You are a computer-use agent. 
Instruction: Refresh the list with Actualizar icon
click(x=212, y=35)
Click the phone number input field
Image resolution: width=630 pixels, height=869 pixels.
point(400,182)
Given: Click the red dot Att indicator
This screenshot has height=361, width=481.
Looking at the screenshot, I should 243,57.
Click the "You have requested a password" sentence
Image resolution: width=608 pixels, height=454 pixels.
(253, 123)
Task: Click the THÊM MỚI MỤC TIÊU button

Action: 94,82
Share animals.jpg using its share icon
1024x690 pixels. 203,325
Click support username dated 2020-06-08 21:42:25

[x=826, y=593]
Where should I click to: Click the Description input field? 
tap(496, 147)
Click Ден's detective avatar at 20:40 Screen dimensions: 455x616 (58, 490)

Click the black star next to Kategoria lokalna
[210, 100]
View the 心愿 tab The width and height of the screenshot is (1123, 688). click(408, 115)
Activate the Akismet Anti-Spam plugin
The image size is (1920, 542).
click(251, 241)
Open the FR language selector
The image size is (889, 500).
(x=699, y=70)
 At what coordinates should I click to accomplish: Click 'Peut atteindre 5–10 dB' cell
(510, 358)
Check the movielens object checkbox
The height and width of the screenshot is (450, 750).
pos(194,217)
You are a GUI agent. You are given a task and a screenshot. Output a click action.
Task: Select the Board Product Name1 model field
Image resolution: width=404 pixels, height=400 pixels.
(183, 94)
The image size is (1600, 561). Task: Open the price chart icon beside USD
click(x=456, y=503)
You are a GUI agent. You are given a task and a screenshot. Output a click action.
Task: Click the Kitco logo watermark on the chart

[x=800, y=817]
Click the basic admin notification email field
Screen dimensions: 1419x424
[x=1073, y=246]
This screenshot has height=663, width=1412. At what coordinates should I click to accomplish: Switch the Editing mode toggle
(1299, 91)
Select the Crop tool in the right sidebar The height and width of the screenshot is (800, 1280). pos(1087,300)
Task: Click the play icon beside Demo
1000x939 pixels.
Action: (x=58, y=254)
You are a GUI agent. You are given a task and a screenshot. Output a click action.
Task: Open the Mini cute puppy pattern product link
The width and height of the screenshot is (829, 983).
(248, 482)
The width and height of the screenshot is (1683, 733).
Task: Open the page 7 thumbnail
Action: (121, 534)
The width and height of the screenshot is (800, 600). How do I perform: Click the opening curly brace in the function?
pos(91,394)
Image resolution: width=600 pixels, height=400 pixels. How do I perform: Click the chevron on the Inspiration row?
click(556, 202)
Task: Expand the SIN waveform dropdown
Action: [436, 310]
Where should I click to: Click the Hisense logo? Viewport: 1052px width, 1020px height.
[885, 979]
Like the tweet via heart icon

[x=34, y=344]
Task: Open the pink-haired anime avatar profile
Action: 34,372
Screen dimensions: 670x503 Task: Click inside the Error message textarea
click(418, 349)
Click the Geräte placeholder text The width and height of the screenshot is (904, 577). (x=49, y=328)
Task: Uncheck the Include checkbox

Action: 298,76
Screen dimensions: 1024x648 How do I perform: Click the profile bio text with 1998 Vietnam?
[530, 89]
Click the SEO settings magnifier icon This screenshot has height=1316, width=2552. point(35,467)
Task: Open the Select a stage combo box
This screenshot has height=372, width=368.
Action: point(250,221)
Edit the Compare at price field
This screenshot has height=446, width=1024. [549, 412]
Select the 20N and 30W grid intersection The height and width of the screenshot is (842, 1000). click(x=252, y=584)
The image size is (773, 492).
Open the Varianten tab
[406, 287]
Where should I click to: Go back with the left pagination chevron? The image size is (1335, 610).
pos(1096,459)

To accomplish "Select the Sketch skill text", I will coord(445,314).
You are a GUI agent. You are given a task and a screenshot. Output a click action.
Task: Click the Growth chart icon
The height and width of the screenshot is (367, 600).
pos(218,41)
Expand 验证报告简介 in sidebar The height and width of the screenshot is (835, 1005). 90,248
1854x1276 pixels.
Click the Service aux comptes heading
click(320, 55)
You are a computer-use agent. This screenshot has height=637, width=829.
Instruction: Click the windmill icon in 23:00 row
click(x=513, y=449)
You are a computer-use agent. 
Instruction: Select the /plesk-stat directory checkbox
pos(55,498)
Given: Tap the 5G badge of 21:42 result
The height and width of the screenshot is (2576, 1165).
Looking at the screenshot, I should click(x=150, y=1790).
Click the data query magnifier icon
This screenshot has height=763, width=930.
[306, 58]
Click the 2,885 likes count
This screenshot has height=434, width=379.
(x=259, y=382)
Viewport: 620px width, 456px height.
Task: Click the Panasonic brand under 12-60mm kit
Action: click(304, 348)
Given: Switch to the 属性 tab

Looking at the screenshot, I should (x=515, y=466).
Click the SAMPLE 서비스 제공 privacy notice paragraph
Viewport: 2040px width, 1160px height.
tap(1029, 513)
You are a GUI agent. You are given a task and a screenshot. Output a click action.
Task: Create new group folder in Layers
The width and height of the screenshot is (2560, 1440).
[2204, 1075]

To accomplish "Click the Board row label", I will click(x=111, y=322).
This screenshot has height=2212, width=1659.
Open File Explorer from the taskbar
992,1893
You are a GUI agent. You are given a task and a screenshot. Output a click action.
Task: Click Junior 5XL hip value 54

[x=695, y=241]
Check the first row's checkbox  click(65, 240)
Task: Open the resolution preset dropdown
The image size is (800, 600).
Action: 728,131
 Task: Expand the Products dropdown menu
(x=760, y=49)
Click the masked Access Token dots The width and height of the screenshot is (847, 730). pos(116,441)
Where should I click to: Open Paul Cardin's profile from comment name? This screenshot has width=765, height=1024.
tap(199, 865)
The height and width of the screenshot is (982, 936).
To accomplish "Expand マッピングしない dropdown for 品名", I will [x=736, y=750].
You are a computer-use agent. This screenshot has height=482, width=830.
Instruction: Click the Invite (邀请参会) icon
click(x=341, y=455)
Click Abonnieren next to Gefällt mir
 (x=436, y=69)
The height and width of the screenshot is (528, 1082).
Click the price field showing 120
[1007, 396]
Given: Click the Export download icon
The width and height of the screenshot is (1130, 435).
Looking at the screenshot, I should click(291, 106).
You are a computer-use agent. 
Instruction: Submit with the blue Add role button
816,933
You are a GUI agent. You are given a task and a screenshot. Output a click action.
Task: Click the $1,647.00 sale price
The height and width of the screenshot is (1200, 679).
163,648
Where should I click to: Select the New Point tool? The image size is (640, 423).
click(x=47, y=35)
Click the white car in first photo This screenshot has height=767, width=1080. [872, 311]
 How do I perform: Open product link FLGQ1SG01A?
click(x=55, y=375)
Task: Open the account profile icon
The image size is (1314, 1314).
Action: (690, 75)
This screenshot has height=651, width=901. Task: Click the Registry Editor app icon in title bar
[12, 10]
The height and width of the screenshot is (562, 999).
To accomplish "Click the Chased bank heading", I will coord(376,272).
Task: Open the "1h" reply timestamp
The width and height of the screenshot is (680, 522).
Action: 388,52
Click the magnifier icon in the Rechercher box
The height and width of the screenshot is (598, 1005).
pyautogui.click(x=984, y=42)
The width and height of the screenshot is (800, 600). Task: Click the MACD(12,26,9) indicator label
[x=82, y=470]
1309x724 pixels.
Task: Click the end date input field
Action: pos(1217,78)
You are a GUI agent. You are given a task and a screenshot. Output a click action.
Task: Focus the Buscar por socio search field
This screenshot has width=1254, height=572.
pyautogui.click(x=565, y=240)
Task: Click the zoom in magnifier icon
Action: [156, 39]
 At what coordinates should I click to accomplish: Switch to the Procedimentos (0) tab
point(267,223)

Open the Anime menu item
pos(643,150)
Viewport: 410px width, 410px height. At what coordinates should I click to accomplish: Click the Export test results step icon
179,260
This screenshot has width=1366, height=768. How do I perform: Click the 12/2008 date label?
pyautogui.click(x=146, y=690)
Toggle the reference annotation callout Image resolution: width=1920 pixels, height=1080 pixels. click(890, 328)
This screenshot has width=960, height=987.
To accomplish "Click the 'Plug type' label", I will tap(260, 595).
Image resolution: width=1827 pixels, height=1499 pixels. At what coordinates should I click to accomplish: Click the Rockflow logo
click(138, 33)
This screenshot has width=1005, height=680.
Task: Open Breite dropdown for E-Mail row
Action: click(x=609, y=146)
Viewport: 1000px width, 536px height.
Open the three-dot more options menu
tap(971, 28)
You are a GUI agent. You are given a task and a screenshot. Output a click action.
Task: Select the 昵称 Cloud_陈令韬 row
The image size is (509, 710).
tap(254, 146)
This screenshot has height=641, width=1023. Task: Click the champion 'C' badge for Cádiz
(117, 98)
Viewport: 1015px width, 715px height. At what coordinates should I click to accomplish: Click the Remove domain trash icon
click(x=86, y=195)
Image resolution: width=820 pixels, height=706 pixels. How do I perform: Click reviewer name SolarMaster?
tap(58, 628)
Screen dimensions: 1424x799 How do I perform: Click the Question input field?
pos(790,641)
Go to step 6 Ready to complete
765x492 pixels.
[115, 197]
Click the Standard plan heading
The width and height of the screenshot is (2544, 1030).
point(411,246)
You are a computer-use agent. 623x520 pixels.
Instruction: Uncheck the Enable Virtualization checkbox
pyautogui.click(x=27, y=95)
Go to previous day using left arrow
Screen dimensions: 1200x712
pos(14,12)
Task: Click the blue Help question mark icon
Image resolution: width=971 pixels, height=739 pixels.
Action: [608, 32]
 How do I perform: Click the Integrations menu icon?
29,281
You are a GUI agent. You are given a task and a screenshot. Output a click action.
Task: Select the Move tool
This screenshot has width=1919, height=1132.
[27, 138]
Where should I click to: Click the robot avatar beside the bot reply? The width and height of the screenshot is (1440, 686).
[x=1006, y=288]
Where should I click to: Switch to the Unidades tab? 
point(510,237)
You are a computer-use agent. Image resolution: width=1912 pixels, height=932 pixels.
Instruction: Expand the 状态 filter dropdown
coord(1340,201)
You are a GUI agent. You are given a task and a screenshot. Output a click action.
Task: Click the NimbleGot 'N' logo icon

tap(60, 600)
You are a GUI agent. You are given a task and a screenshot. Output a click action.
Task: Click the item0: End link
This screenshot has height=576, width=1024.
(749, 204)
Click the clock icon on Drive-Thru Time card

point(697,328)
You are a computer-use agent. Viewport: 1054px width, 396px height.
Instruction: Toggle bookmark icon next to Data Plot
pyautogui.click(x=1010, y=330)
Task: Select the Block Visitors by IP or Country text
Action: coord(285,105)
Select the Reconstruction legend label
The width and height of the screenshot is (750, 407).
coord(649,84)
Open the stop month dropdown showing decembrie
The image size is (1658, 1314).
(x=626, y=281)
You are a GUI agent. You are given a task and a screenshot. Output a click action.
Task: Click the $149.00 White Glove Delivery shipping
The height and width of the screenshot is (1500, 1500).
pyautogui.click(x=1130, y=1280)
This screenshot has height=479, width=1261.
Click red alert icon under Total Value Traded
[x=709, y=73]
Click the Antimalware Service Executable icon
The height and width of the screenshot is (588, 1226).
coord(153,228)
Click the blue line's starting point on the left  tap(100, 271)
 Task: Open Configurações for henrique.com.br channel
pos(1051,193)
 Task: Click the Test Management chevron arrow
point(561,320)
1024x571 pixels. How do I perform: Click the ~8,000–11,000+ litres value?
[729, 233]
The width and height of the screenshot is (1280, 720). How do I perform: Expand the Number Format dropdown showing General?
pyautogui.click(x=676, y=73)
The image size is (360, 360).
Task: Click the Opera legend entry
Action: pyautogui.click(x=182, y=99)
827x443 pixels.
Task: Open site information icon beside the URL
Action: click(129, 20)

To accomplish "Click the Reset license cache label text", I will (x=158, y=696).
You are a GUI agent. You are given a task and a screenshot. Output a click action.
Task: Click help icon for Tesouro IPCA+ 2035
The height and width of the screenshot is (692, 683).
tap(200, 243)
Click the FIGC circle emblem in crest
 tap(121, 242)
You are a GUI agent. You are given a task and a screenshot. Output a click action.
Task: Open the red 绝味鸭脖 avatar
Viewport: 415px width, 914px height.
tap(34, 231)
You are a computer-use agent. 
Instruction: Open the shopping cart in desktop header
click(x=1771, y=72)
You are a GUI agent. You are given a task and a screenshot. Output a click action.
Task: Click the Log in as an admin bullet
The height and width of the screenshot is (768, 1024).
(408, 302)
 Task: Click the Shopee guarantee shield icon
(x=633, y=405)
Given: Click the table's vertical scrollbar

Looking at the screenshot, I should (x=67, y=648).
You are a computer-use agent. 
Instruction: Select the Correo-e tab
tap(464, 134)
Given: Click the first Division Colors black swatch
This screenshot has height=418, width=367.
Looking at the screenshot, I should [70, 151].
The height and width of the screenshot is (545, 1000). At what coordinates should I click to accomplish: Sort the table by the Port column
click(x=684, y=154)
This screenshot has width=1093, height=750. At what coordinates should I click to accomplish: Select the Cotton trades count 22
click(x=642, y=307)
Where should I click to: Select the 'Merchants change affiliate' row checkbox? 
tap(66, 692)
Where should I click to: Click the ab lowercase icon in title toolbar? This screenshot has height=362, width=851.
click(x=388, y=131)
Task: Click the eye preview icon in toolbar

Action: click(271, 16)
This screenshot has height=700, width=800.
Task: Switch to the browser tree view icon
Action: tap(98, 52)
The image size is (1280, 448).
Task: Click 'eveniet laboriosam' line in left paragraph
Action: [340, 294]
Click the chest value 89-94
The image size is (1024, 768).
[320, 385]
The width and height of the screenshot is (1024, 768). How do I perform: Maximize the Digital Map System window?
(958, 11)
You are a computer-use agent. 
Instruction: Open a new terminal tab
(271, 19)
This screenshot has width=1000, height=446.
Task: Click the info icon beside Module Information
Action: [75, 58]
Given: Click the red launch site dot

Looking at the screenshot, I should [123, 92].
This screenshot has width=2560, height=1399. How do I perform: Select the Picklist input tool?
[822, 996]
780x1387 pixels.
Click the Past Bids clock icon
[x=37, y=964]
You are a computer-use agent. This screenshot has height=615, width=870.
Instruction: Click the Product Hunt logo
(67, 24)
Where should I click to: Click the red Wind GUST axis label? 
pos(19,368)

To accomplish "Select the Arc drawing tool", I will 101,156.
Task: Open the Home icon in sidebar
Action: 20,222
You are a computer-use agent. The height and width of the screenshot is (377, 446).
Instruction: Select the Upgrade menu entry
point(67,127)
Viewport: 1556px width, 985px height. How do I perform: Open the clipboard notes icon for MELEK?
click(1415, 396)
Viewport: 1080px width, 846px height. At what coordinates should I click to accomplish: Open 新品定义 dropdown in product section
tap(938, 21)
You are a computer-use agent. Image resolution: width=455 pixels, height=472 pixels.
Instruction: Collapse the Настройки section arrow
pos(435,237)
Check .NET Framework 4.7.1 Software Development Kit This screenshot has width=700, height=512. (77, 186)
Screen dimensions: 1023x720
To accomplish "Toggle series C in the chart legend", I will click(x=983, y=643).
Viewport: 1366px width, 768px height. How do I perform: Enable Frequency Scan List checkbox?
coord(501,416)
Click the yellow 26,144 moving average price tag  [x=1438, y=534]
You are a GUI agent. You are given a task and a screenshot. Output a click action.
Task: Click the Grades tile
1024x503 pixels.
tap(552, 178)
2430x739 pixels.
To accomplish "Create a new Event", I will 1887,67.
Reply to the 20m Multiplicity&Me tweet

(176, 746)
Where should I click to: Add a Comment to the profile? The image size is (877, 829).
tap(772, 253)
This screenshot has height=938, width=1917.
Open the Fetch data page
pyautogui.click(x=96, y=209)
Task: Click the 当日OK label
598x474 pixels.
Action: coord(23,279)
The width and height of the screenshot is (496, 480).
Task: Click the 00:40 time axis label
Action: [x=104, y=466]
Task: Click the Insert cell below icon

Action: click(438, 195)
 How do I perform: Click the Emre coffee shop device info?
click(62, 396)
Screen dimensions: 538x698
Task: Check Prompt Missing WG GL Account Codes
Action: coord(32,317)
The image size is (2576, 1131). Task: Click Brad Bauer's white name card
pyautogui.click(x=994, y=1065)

REQUIRED ACTION -
Please print, unchanged, the lines from the one holding "Task: Click the 当日OK label" through the last line of the listing above, including both and omitting the rest.

RESPONSE -
Task: Click the 当日OK label
598x474 pixels.
Action: coord(23,279)
The width and height of the screenshot is (496, 480).
Task: Click the 00:40 time axis label
Action: [x=104, y=466]
Task: Click the Insert cell below icon

Action: click(438, 195)
 How do I perform: Click the Emre coffee shop device info?
click(62, 396)
Screen dimensions: 538x698
Task: Check Prompt Missing WG GL Account Codes
Action: coord(32,317)
The image size is (2576, 1131). Task: Click Brad Bauer's white name card
pyautogui.click(x=994, y=1065)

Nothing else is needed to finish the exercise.